A complex economy was already common in Indigenous communities. He characterized it as a two-tiered system: communities relied on resources in their immediate area for survival, and participated in a “tremendous” exchange of goods, including spices and obsidian.
Spanish colonial influence was still “fairly light … but changes were afoot,” according to Hackel.
Most Indigenous communities remained in their ancestral villages, although missions across the state were growing. For the Indigenous people forcibly brought to the missions, the rebellions were “almost immediate,” he said.
California also wasn’t entirely cut off from the rebellion on the East Coast. When Spain joined France to support the colonies against England, California missions paid a tax to fund the Spanish military’s efforts.

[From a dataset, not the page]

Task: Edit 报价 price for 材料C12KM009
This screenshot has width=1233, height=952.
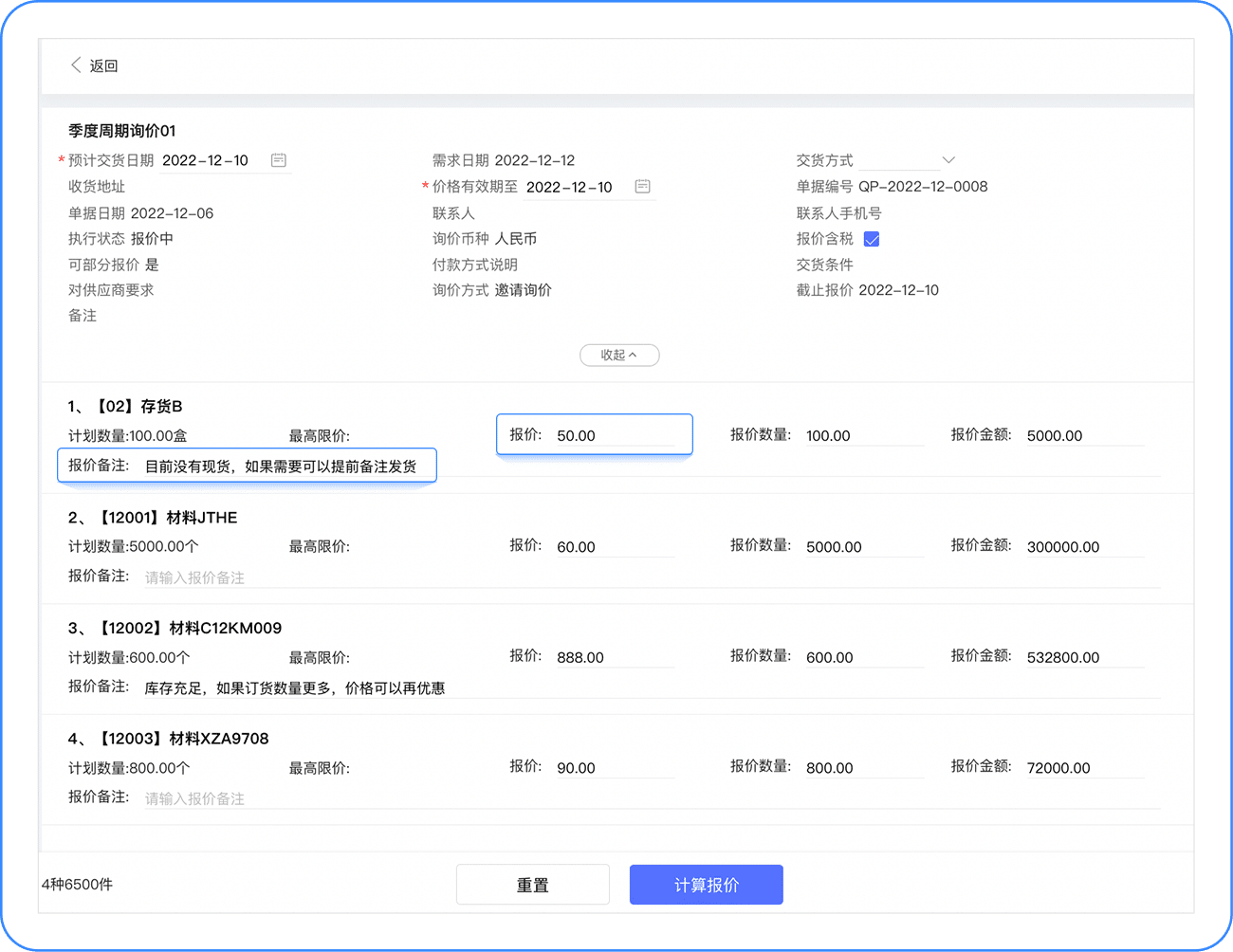Action: (614, 657)
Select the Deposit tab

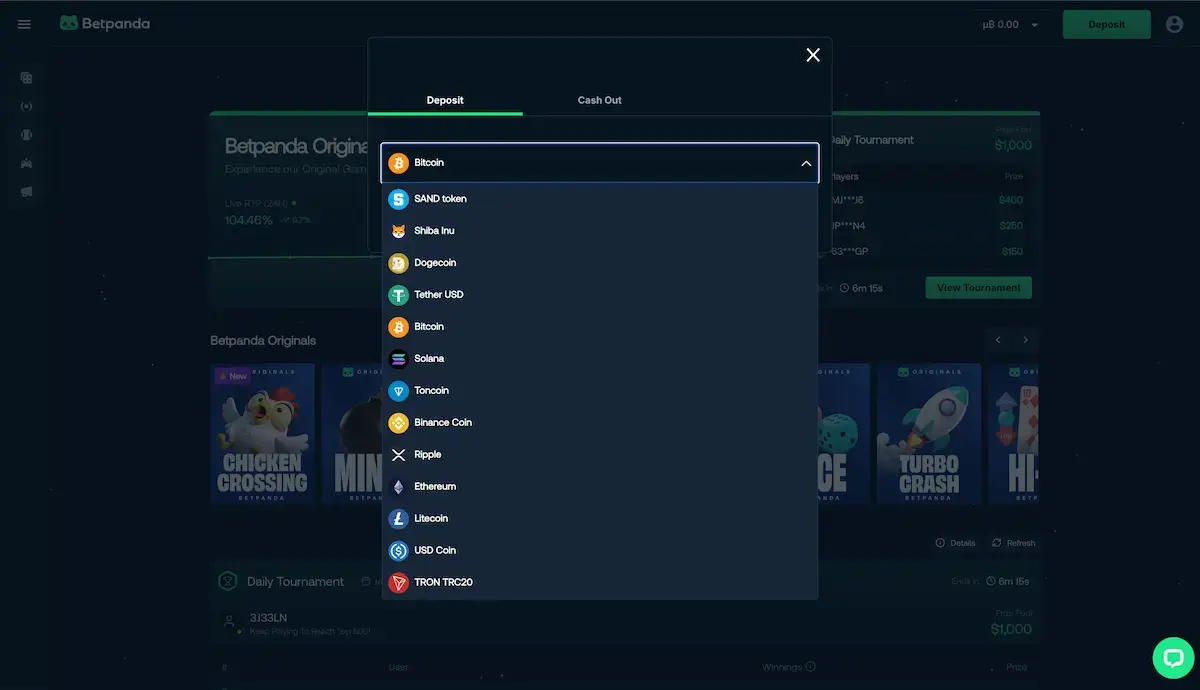coord(445,100)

Though it wasn’t yet part of the union, Hackel said that with their in-state rebellions and financial support of the colonies, our state was “integrated into this larger age of revolutions.”
The state’s biodiversity has also evolved since 1776. Miguel Ordeñana, a community science manager at the L.A. County Natural History Museum, said our region had a “vibrant, lush, thriving landscape.”
It was home to grizzly bears and other types of migratory birds and steelhead trout, according to Ordeñana
Spanish colonizers were afraid of some of those animals, he said, and paid for bounties on animals like wolves, bears, coyotes and mountain lions.
But long before the Spanish arrival, Ordeñana noted that Indigenous communities had coexisted with those animals for centuries before.